Sumber: Reuters | Editor: Anna Suci Perwitasari
KONTAN.CO.ID - NEW YORK. Harga minyak ditutup bervariasi karena gencatan senjata maritim dan energi antara Rusia dan Ukraina yang mengimbangi kekhawatiran tentang pasokan global yang lebih ketat karena ancaman tarif Amerika Serikat (AS) pada negara-negara yang membeli produksi Venezuela.
Selasa (25/3), harga minyak mentah jenis Brent untuk kontrak pengiriman Mei 2025 ditutup naik tipis 2 sen atau 0,03% ke US$ 73,02 per barel.

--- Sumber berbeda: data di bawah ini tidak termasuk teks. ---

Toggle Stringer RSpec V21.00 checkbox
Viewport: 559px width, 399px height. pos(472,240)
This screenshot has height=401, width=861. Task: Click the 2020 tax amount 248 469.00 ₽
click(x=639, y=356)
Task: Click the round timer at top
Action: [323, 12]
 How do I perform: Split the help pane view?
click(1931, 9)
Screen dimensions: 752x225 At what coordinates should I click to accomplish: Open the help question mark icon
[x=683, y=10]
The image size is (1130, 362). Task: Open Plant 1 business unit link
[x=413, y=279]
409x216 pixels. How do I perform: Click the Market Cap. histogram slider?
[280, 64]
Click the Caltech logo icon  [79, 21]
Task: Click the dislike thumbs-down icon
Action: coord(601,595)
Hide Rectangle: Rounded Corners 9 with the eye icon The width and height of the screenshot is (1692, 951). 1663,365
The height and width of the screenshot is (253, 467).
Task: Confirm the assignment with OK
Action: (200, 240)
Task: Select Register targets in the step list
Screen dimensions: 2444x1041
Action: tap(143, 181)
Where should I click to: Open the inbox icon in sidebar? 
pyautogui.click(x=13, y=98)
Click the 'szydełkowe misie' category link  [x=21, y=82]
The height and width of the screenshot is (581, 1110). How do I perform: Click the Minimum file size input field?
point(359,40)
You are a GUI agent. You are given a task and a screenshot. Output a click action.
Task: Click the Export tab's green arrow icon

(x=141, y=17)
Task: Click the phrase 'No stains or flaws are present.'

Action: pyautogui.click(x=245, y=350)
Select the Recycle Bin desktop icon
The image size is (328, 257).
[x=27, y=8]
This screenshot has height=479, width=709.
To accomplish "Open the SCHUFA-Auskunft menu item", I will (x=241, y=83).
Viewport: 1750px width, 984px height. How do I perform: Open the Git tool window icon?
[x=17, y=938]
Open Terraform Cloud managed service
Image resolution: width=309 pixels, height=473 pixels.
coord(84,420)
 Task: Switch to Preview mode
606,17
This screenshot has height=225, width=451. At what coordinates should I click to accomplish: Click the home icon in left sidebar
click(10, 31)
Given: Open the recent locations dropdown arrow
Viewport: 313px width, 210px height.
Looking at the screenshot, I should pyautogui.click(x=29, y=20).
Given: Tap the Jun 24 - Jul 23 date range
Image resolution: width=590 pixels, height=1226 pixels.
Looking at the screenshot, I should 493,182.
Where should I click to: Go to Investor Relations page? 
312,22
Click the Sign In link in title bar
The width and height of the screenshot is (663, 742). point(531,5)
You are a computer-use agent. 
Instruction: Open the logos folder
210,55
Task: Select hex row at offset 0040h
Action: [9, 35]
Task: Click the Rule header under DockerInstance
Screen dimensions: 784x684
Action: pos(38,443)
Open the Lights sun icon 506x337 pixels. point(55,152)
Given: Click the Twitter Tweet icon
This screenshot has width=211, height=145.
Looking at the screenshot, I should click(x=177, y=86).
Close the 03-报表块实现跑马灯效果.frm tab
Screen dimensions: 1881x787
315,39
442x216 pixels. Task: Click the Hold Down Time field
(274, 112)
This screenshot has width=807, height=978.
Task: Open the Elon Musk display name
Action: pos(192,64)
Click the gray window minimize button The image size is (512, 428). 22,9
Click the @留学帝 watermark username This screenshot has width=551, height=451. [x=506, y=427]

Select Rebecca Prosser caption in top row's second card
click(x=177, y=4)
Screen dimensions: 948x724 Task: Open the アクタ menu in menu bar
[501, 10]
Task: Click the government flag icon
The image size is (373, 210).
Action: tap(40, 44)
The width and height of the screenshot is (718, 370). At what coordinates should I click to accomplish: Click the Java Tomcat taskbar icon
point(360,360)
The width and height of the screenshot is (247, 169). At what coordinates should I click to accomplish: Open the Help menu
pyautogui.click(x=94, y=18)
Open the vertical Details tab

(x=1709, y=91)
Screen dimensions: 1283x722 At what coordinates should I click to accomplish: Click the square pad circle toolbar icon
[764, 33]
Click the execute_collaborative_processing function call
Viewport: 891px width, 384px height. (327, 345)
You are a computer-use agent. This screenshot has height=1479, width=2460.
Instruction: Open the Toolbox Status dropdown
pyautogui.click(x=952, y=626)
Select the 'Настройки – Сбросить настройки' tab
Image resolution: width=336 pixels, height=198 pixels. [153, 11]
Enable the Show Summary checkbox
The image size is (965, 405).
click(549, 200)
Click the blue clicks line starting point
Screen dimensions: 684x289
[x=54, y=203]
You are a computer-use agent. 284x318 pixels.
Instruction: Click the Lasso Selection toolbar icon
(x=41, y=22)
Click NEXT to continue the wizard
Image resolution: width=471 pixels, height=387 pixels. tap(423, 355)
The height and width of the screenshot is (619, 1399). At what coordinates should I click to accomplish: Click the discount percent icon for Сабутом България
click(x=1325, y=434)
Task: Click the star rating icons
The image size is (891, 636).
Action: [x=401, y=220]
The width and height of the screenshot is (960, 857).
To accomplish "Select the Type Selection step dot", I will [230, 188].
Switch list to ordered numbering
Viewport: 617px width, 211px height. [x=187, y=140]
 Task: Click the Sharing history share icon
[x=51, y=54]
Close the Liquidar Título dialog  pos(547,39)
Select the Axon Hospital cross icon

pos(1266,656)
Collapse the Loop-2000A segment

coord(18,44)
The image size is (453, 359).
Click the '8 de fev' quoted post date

Berbeda, Harga minyak mentah jenis West Texas Intermediate (WTI) untuk kontrak pengiriman Mei 2025 ditutup turun 11 sen, atau 0,16%, menjadi US$ 69 per barel.
Sentimen bagi minyak dating setelah AS mencapai kesepakatan dengan Ukraina dan Rusia untuk menghentikan serangan di laut dan terhadap target energi, dengan Washington setuju untuk mendorong pencabutan beberapa sanksi terhadap Moskow.
Kyiv dan Moskow sama-sama mengatakan akan bergantung pada Washington untuk menegakkan kesepakatan tersebut, sambil menyatakan skeptis bahwa pihak lain akan mematuhinya.
Baca Juga: Harga Minyak Naik 5 Hari Beruntun Selasa (25/3), Brent ke US$73,27 & WTI ke US$69,37
"Jika ada gencatan senjata antara Rusia dan Ukraina, itu mungkin membuka pintu bagi pengurangan sanksi terhadap minyak Rusia," kata Phil Flynn, analis senior di Price Futures Group.
Namun, ancaman tarif Trump terhadap negara-negara yang mengimpor minyak dan gas dari Venezuela telah meningkatkan kekhawatiran pasokan, dan kedua patokan tersebut naik lebih dari 1% pada hari Senin setelah pengumuman tersebut.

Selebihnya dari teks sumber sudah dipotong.